Brano proposto
%%

Sulla base di quanto stabilito dal Comitato ONU, la Corte di Cassazione nell’ordinanza del 24 febbraio 2021 ha affermato che il giudice, qualora ravvisi, in una determinata area, una situazione idonea ad integrare un disastro ambientale, per riconoscere protezione umanitaria deve condurre una specifica indagine rispetto al rischio per il diritto alla vita e ad un’esistenza dignitosa derivante dal degrado ambientale. Il pericolo per la vita non deve necessariamente derivare da un conflitto armato ma può dipendere da condizioni socio-ambientali, comunque riferibili alle azioni dell’uomo, che mettono seriamente a rischio la sopravvivenza del singolo e dei suoi congiunti.
La Corte Suprema, in sintesi, ha affermato che l’accertamento effettuato dal giudice di merito in ordine al presupposto del “nucleo ineliminabile costitutivo dello statuto della dignità personale”, investe, non solo, l’esistenza di una situazione di conflitto armato, ma anche qualsiasi contesto che sia, in concreto, idoneo ad esporre i diritti fondamentali alla vita, alla libertà e all’autodeterminazione dell’individuo al rischio di azzeramento o riduzione, ivi inclusi i casi del disastro ambientale, definito dall’art. 452-quater c.p., del cambiamento climatico e dell’insostenibile sfruttamento delle risorse climatiche.

%%

Dati forniti
%%

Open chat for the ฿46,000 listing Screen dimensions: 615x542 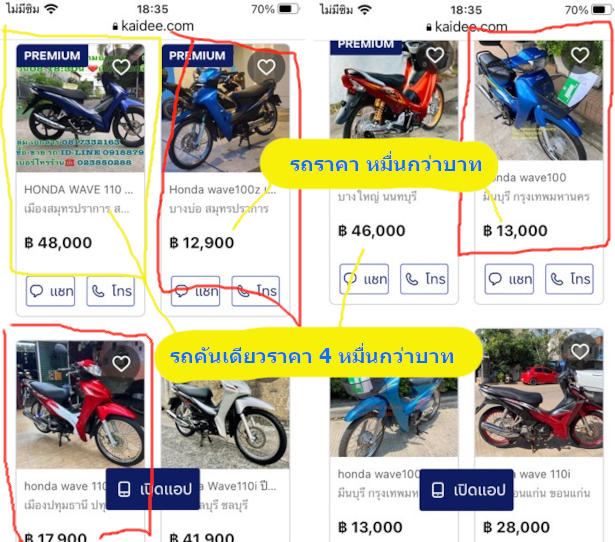pyautogui.click(x=364, y=279)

%%

Obiettivo del compito
Rispondi a queste domande sul brano proposto:
1. In che data è stata emessa l'ordinanza della Corte di Cassazione?
2. Quale articolo del codice penale definisce il disastro ambientale?
3. Quali due casi sono elencati insieme al disastro ambientale alla fine del brano?

Risposta attesa
1. Il 24 febbraio 2021.
2. L'art. 452-quater c.p.
3. Il cambiamento climatico e l'insostenibile sfruttamento delle risorse climatiche.